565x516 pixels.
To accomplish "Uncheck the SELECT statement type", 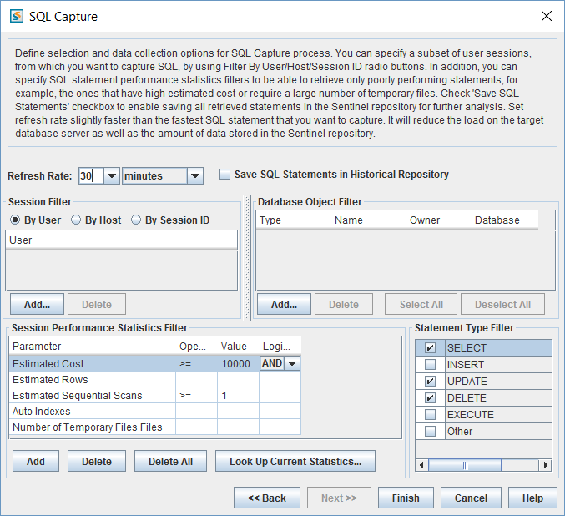I will pyautogui.click(x=430, y=348).
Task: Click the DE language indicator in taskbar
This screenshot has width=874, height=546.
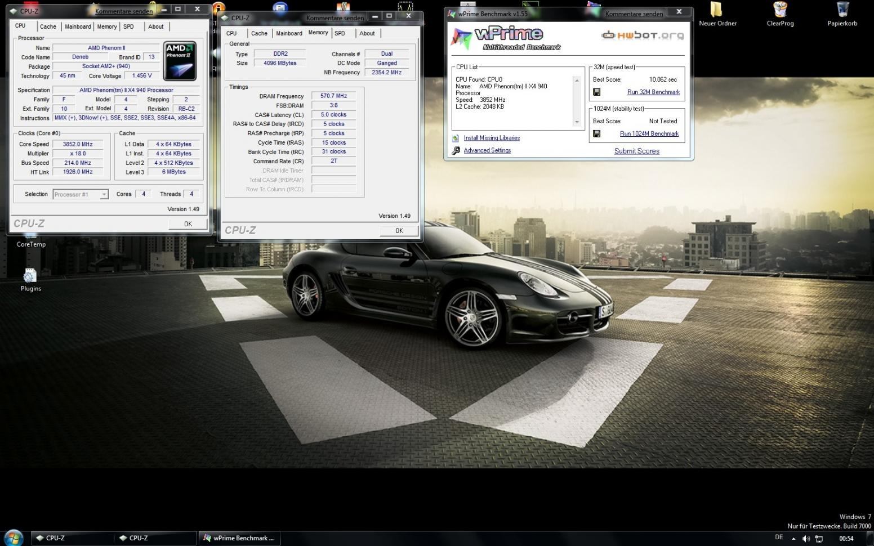Action: [x=779, y=538]
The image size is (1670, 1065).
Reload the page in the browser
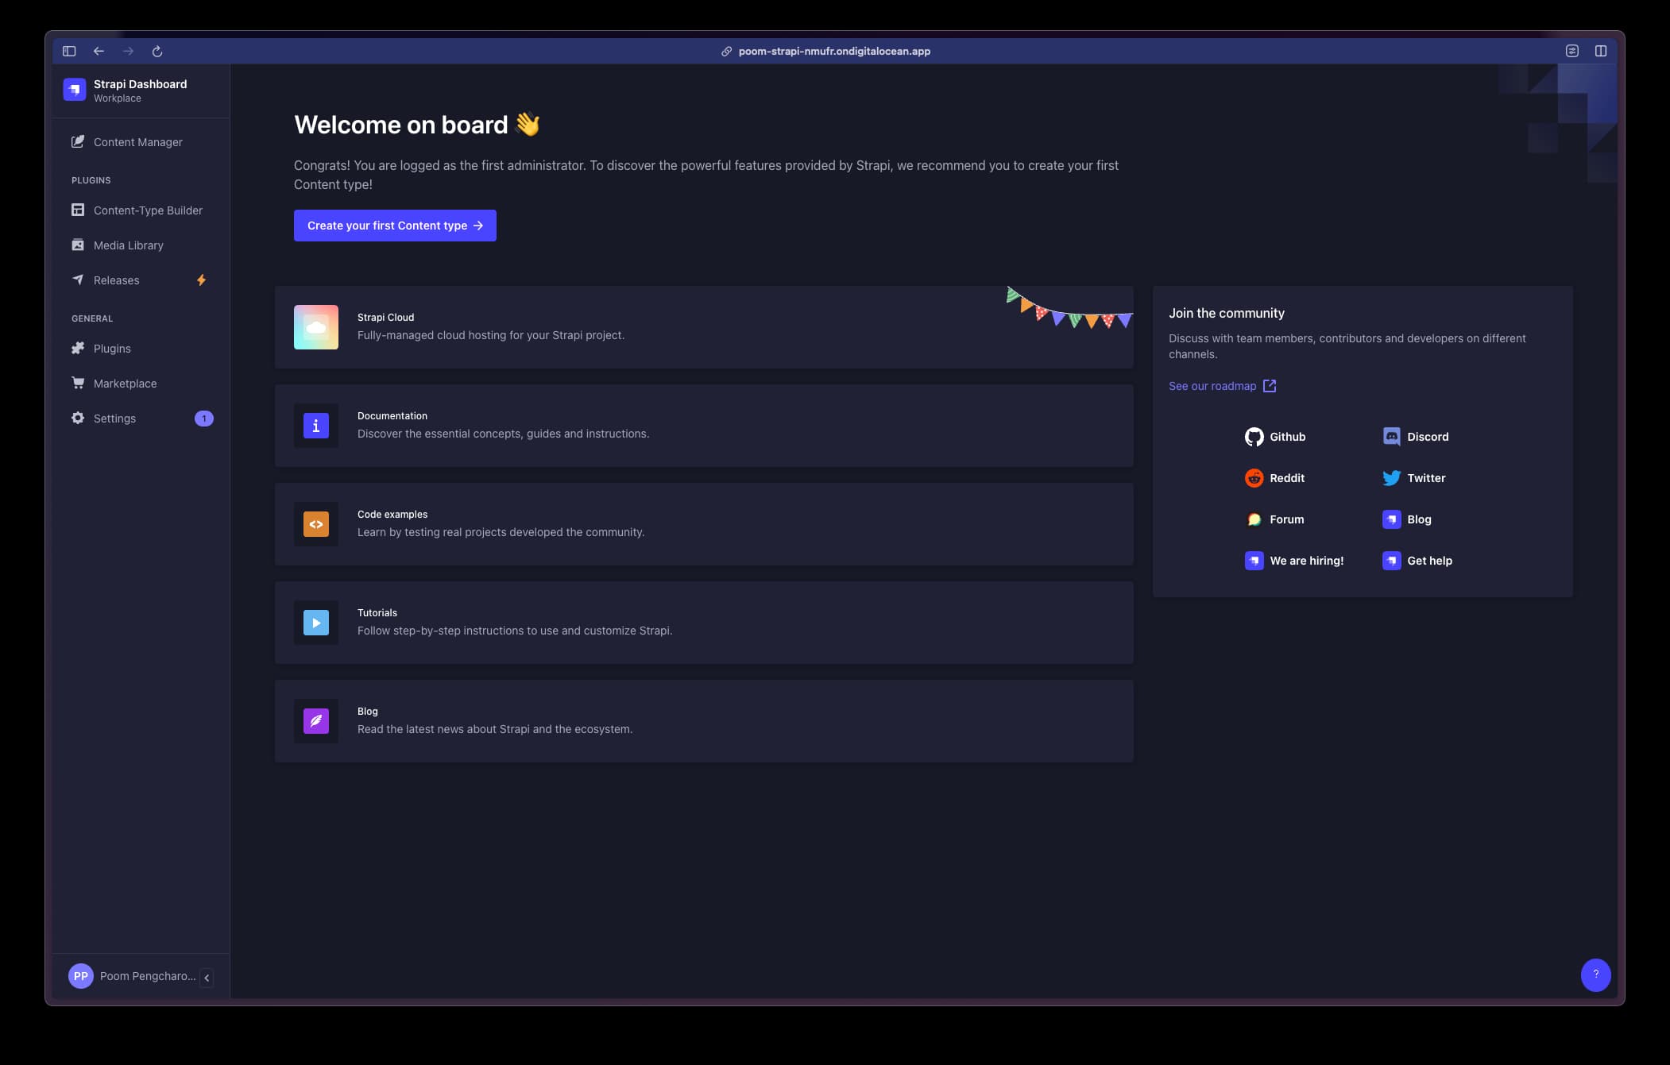pyautogui.click(x=157, y=51)
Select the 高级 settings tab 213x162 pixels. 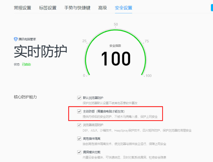click(103, 8)
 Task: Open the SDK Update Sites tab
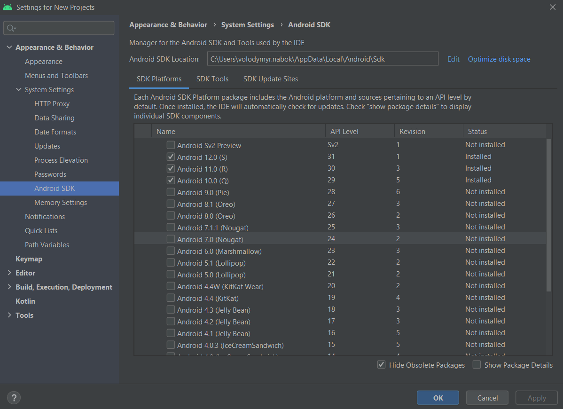pos(271,79)
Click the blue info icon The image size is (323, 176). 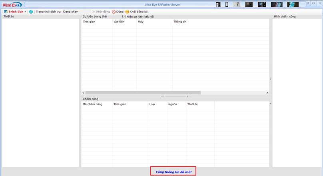click(x=31, y=12)
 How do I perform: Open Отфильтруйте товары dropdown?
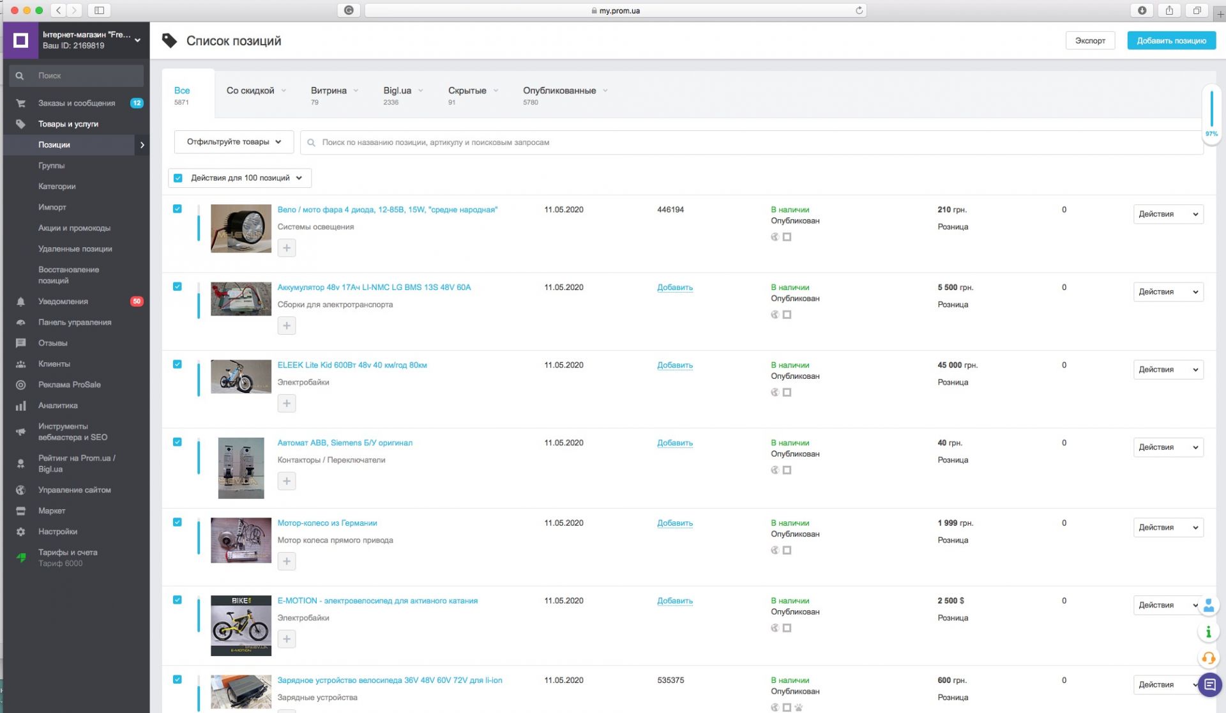click(x=234, y=142)
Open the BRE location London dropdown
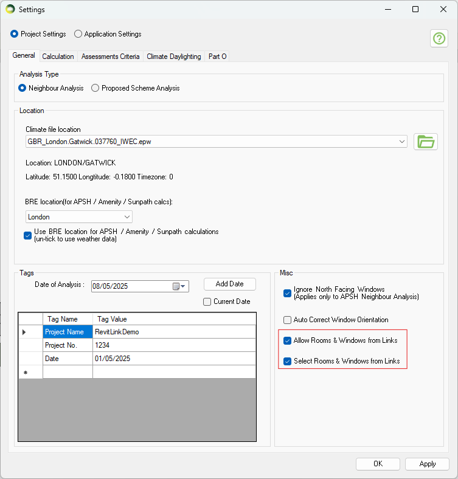Image resolution: width=458 pixels, height=479 pixels. pos(127,217)
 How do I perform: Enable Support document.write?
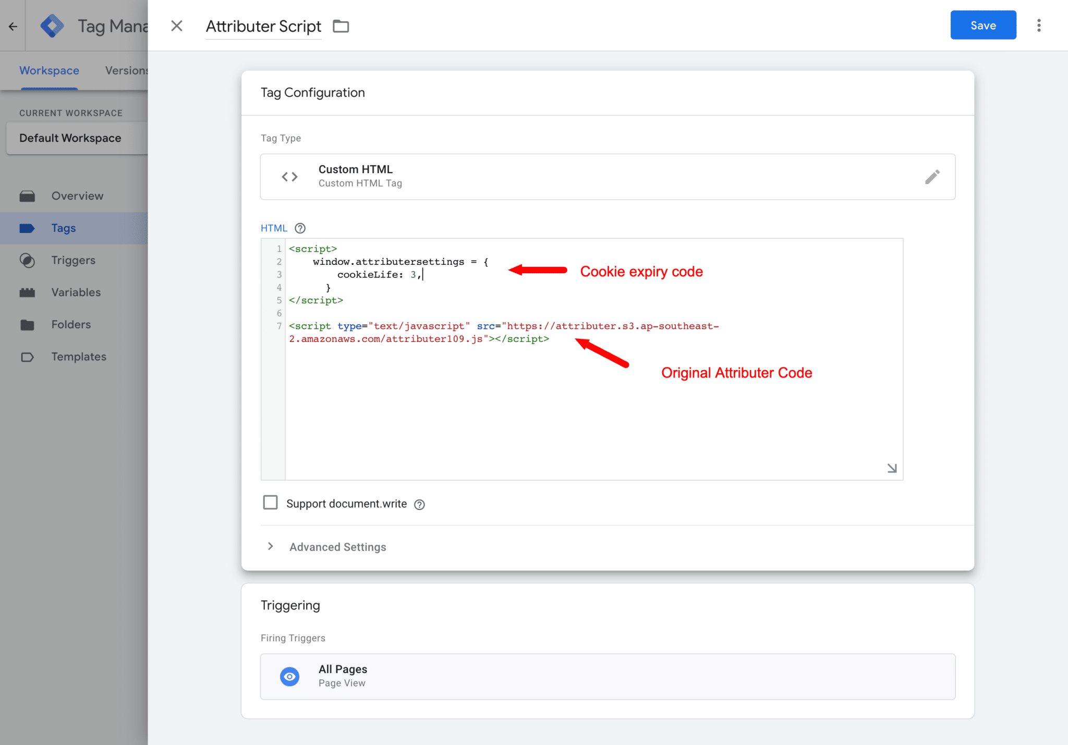tap(271, 503)
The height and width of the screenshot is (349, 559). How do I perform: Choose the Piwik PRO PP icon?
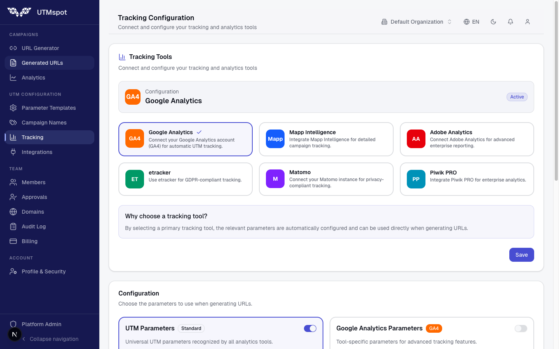(416, 179)
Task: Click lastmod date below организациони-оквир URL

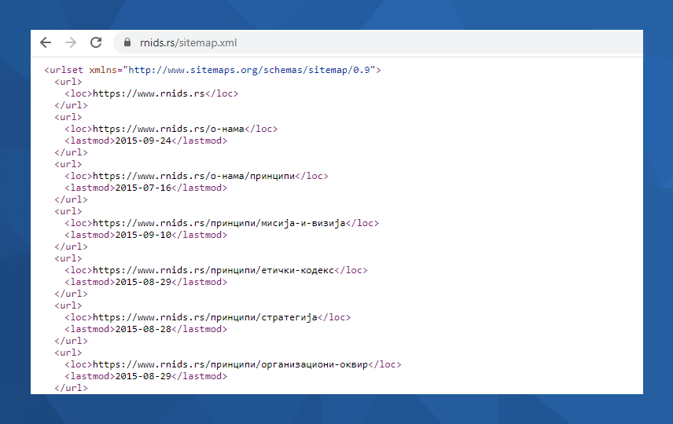Action: 142,376
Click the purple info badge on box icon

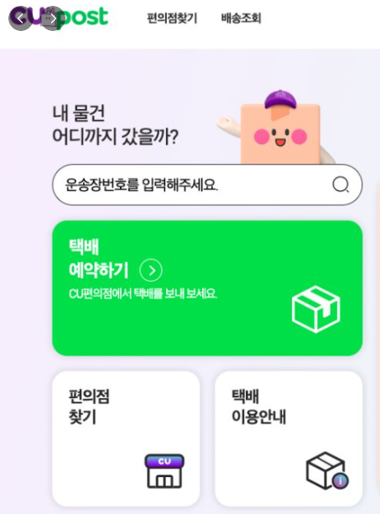click(x=341, y=481)
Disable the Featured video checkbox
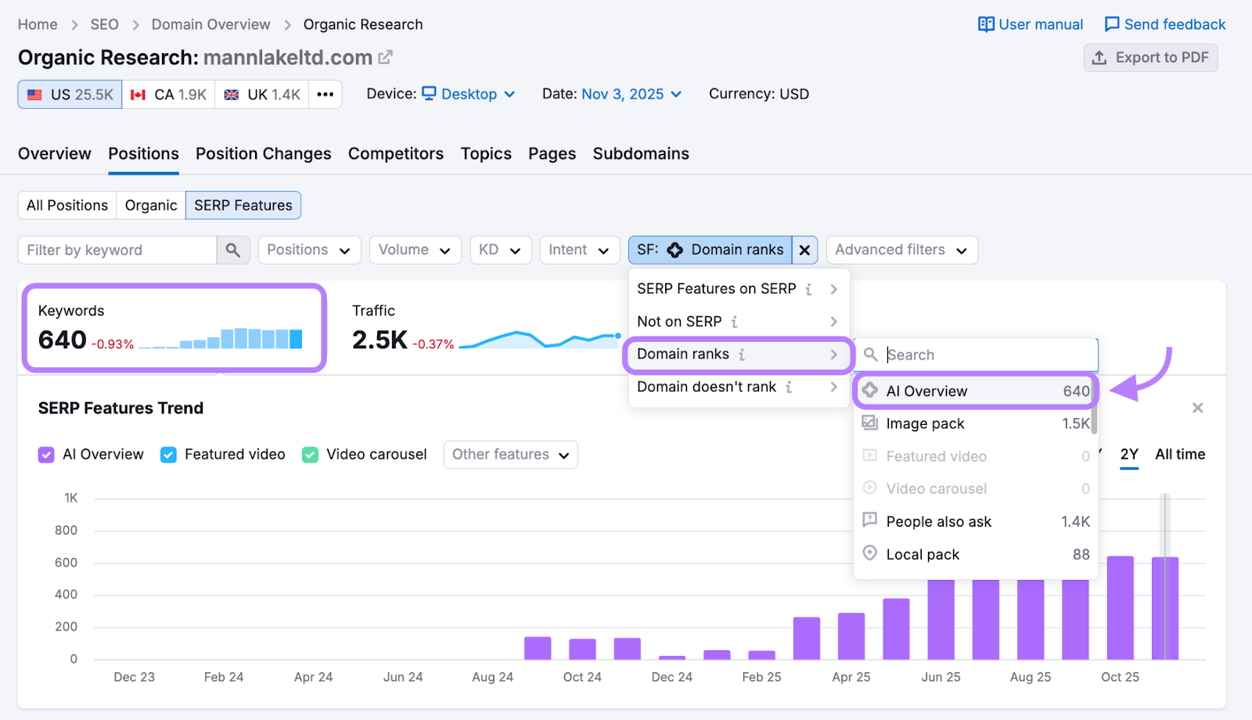The image size is (1252, 720). [167, 454]
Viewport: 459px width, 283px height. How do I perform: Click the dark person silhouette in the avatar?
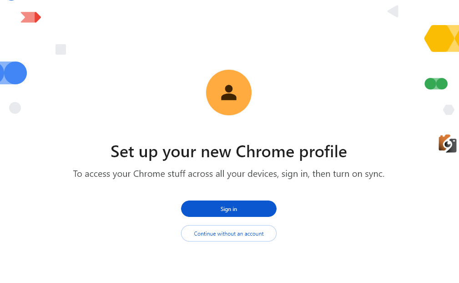coord(229,93)
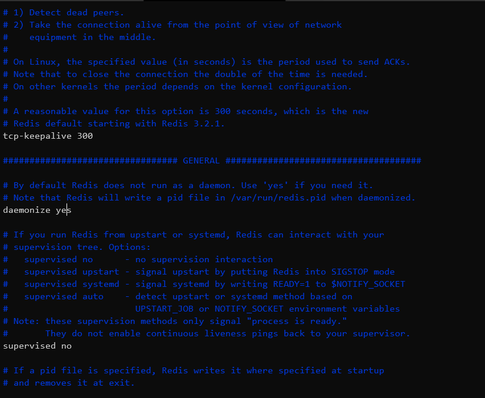
Task: Click 'supervised upstart' in the options list
Action: click(x=72, y=272)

^^^^^^^^

• Problem to work on
Update the items from the line holding "Viewport: 459px width, 283px" through the end of the items, both ends included, by replacing "silhouette" with "outline" and leaving everything else unchanged. Omit the pictures from your answer.

• The output
Viewport: 459px width, 283px height. How do I perform: Click the dark person outline in the avatar?
coord(229,93)
Task: Click 'supervised upstart' in the options list
Action: click(x=72, y=272)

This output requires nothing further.